Non ou la vaine gloire de commander n’en reste pas moins un film très humaniste. En effet, il n’a de cesse de s’intéresser à la condition humaine C’est d’ailleurs la raison pour laquelle j’ai décidé de m’intéresser plus particulièrement à la séquence de l’Ile aux amours.



3) La séquence développée : L’Ile aux amours
Cette séquence intervient à peu de choses près au milieu du métrage (de la 46e minute à la 54e alors que le film dure 1h52). En cela, elle fait office d’interlude. Mieux, cette séquence vient en opposition directe des tableaux historiques qui ont été montrés par le réalisateur et ceux qui seront montrés ultérieurement.
Cette scène de « L’Ile aux amours » est inspirée des Lusiades (1572), œuvre lyrique du poète Luis de Camoes, lequel s’est intéressé à cette occasion de l’histoire du Portugal jusqu’à la découverte de la route des Indes (1498) par Vasco de Gama.
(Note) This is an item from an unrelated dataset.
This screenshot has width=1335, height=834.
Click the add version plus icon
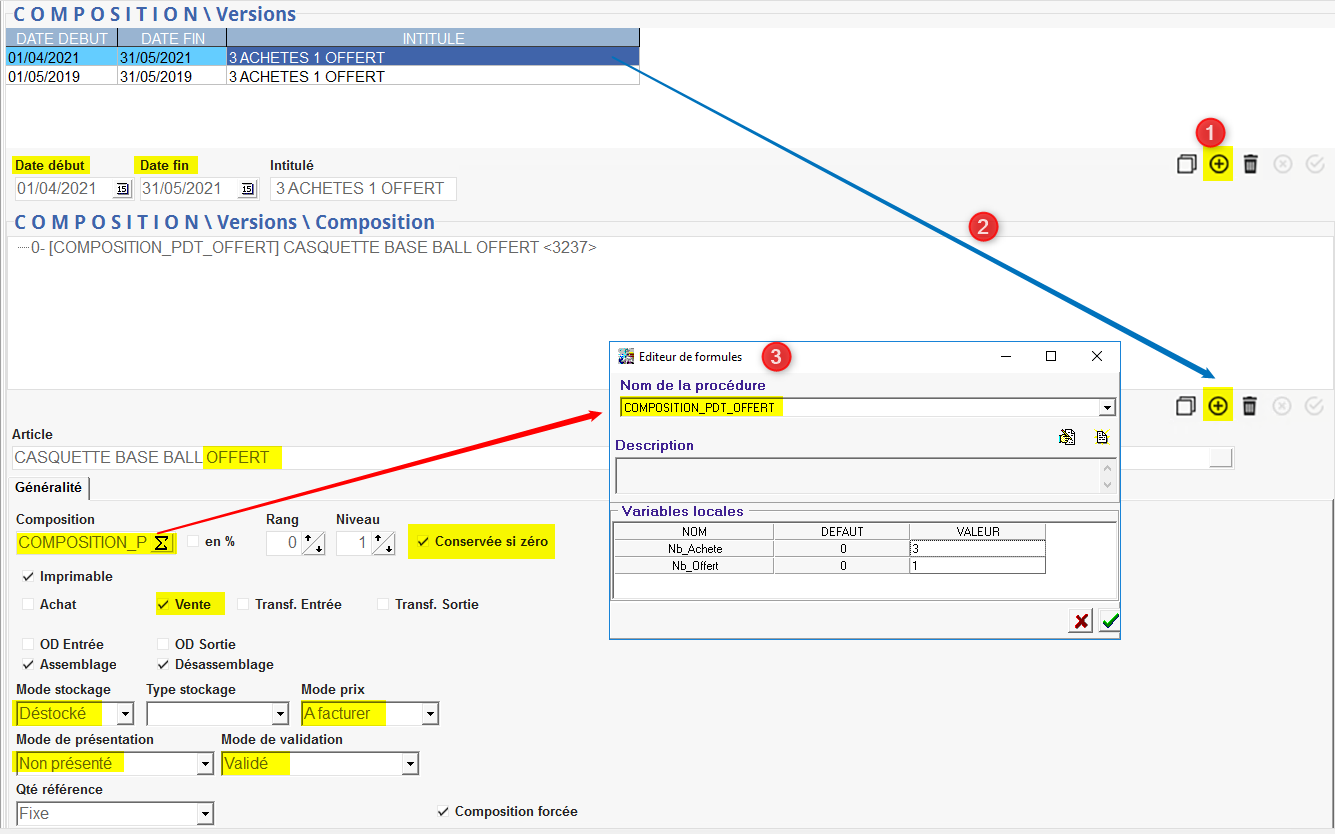click(1218, 165)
Manoel de Oliveira a rendu un superbe travail esthétique (magnifié par le fait que la scène est entièrement chantée) à cette occasion : dans cette île des amours, des marins - dont on discerne une représentation de Vasco de Gama - sont accueillis à bras ouverts par des créatures divines. Dans cette île paradisiaque, point d’esprit belliqueux. Au contraire, qu’ils soient dieux (la scène fait référence aux dieux romains : Jupiter, Saturne, Junon, Vénus et Bacchus) ou simples mortels, adultes ou enfants, hommes ou femmes, blancs ou de couleurs, tous vivent en harmonie. On remarquera avec plaisir que cette scène prône l’acceptation de la différence (la scène se conclut notamment par un petit garçon noir qui, à l’instar des petits éros, envoie une flèche d’amour) et plus généralement l’amour de tous les Hommes (les petits éros qui envoient des flèches d’amour).
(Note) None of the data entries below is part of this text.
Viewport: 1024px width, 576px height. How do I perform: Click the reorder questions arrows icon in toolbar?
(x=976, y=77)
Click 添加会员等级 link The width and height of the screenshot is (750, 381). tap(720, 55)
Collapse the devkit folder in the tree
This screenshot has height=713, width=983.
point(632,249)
Mais pourquoi un tel contraste par rapport aux scènes précédentes du film ? La raison en est relativement simple. Seuls les navigateurs (il y a ici une référence évidente aux grandes découvertes du XVe siècle) ont grâce aux yeux du réalisateur. Et pour cause : ils n’ont pas la volonté de conquérir mais de léguer quelque chose pour le futur.
Par ailleurs, ils permettent aux hommes de connaître d’autres cultures. Ils ont comme idée principale de faire des découvertes et non de faire des guerres pour obtenir la gloire de commander.
Cette scène de l’Ile aux amours, qui prône l’amour de l’humanité et donc le NON à la guerre, fait écho à une phrase fondamentale du lieutenant Cabrita : l’important est « ce que l’on donne et pas ce que l’on prend ».